Scapegoating serves as an opportunity to publicly vent one’s own frustrations, rage, and hate, while ignoring one’s own failures or misdeeds and maintaining one’s positive self-image.

Covid-19 and Islamophobia in the UK

It is important for all members of minority groups to realize for themselves and teach others that the victims of hate-filled scapegoaters are completely innocent of all responsibility for the problems that the scapegoater has. Do not ever let children fall for the hate virus that claims the victims somehow brought this hatred upon themselves.

All this teaches us that everyone should be constantly reminded that religious political extremism is ultimately self-destructive to both its self and its supporters. In the words of the poet W. B. Yeats: “Things fall apart; the centre cannot hold…The best lack all conviction, while the worst are full of passionate intensity.”
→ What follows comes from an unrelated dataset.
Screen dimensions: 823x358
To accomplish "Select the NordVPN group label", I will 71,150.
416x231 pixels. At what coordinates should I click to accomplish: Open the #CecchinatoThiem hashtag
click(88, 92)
The time has come for all the best of religious convictions, to denounce and denigrate the activities and beliefs of those who are filled with the worst of religious convictions, before they desecrate and diminish all believers in the one God of Abraham.

Our religious and political leaders could help improve interfaith relations by constantly repeating the important lesson taught by the German Protestant theologian Pastor Martin Niemöller (1892–1984) about the cowardice of German intellectuals following the Nazis’ rise to power; and the subsequent purging of their chosen targets, one group after another:

“First they arrested Socialists, and I did not speak out— because I was not a Socialist.
Then they arrested Trade Unionists, and I did not speak out—because I was not a Trade Unionist.
Then they arrested Jews, and I did not speak out—because I was not a Jew.
Then they came for me—and there was no one left to speak out for me.”

Our religious and political leaders could also help improve interfaith relations by constantly repeating the important lesson taught by an eleventh-century Spanish Muslim theologian:

“Declare your jihad on thirteen enemies you cannot see – Egoism, Arrogance, Conceit, Selfishness, Greed, Lust, Intolerance, Anger, Lying, Cheating, Gossiping and Slandering [scapegoating]. If you can master and destroy them, then will you be ready to fight the enemy you can see” – Imam Al-Ghazali.